Darren Woodcock, from Poulton, was on the ride with his family, including children Ethan, nine, and Anya, 10.

Mr Woodcock said: “We thought it was pretty good.

“It’s something different and there’s a lot of effort going in to it from the actors.

“It has a lot of different elements to other ghost trains and it’s a shame to see it going.”

Ethan added: “People are always banging on the side of the cars or shouting in your face.

“The actors are all over the place and the costumes and make-up are excellent.”

Georgina Lowrie, 38, of Collyhurst Avenue, South Shore, said: “I thought it was really good. I didn’t think much of the story, but that was because I wasn’t able to pay much attention! It definitely gets your heart beat going.”

Her daughter, Josie Crookes, 17, added: “I wanted to go on it again as soon as I came off.

“The actors were amazing and a shame it is going.”

The attraction was installed in a prime spot, next to the Pleasure Beach and opposite the Sandcastle Waterpark, in 2010 after first opening unsuccessfully in the Winter Gardens in 2008.

It closed for the final time yesterday evening and will now be dismantled, with its artwork set to be redistributed.
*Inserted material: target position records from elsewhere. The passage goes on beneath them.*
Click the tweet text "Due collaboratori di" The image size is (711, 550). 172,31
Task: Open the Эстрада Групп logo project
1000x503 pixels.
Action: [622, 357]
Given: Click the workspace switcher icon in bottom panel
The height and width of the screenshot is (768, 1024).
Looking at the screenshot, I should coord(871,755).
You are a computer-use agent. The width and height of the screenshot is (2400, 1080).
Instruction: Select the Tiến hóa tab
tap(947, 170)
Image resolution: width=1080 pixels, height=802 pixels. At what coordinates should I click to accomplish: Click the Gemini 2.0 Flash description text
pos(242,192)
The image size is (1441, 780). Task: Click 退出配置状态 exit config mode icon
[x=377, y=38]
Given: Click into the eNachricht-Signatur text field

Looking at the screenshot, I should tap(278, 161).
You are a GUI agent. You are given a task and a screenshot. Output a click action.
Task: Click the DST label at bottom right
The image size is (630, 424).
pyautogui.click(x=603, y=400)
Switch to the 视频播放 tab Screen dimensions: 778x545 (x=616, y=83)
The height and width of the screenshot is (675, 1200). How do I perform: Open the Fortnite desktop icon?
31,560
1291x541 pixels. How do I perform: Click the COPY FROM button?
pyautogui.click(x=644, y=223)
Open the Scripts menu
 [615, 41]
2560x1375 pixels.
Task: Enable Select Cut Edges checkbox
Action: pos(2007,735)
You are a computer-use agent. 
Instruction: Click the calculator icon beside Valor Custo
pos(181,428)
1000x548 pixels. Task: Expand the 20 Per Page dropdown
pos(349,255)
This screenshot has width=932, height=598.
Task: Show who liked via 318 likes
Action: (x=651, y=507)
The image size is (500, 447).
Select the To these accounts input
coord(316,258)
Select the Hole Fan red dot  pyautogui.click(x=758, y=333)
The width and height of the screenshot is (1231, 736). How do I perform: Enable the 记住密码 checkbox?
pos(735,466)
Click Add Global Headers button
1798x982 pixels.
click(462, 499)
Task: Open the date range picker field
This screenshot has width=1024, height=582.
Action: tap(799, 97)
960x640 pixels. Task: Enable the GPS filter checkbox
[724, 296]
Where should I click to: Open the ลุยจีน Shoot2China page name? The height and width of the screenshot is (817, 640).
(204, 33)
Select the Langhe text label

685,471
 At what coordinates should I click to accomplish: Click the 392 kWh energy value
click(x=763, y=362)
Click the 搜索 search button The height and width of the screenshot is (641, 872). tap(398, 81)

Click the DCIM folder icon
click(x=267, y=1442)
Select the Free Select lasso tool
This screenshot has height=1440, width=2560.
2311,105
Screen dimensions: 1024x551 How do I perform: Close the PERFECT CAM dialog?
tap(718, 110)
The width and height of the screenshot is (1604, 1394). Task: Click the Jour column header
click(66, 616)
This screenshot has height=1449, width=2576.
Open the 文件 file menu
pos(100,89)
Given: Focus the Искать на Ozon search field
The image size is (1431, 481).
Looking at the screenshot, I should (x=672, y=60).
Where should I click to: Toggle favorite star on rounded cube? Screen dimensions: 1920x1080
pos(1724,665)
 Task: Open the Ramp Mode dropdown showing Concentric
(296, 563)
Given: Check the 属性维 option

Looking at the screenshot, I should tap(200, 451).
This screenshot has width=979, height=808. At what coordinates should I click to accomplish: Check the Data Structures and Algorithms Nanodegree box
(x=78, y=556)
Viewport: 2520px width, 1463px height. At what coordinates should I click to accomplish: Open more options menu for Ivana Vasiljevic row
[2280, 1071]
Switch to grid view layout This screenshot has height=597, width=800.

No decision has yet been made on what will be done on the site.

Thrill-seekers who have buckled themselves in to the ride over the years have seen a range of different stories.

Its final offering centres around the harrowing story of a father searching for his two missing children, who have mysteriously disappeared in the dead of night.

The scares on offer were a hit with families, but the building will soon be dismantled, and its artwork sent to galleries.

Andrea Rickard, 38, of Gretna Crescent, Cleveleys, added: “It will be upsetting to see it go. When family come to visit we always bring them here because places like this still appeal.”